Album Reviews

Mary Lattimore – Silver Ladders – Album Review

Mary Lattimore – Silver Ladders – Album Review
by Killian Laher

Mary Lattimore is an American harpist who has played with the likes of Thurston Moore and Kurt Vile.  On this album, she has teamed up with Slowdive guitarist Neil Halstead.  The opener Pine Trees sets the tone, a gentle, harp piece with keyboard embellishments.  The title track meanders pleasantly, building on the previous track without really going anywhere.  But it’s the third track, Til A Mermaid Drags You Under where the meat of the album really begins.  Starting with a sparse repeating harp pattern, joined by Halstead’s heavily treated guitar chiming away, it shoots for the territory occupied by Eno at his most melodic, hitting it square in the middle.  The hypnotic layers of music stretch out for 10 minutes, allowing you to drift into oblivion.

Sometimes He’s In My Dreams opens with a high-pitched harp, before being joined by a soaring guitar part which has all the hallmarks of some of Durutti Column’s best work.

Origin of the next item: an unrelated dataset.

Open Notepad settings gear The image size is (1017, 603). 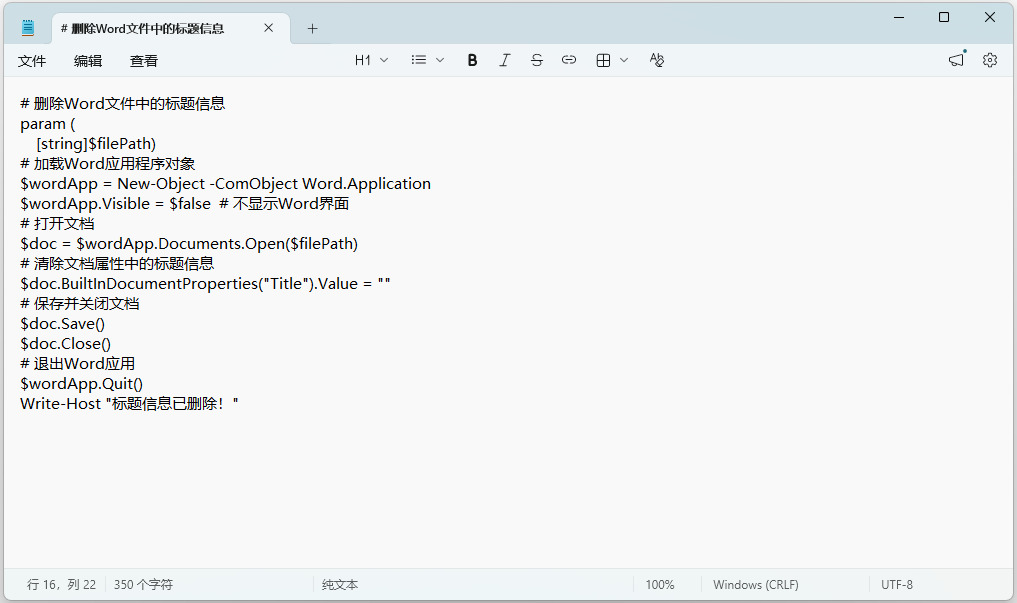[990, 60]
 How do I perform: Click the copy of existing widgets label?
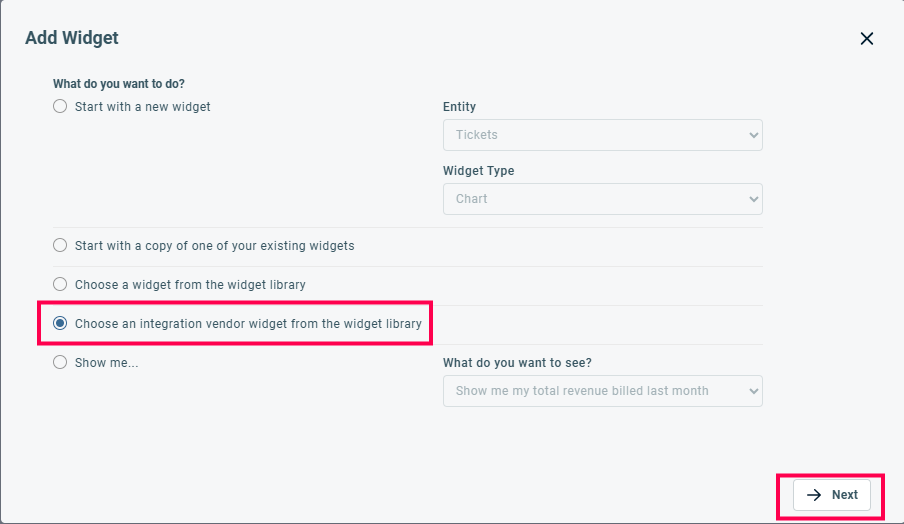pos(214,245)
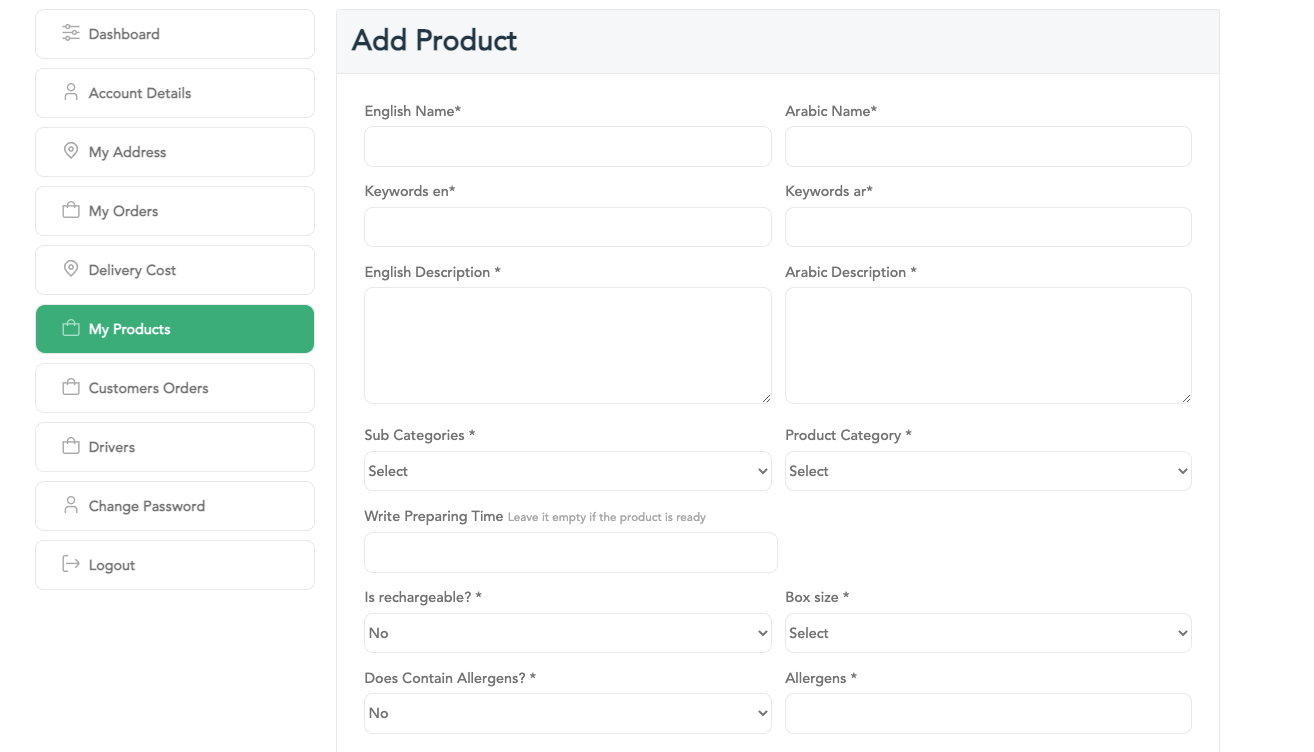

The brooding Chop on the Climbout (what?) leans more heavily on keyboards than anything else here, joined by an oddly soothing machine drone halfway through, transforming into something of a wintry gale before the tracks ends.  Don’t Look has more echoey guitars joining the celestial harp which drifts along agreeably for eight minutes or so.  Perhaps the most fully realised track is the final one, Thirty Tulips, swelling keyboards bringing it from cinematic sweep to a zen ending.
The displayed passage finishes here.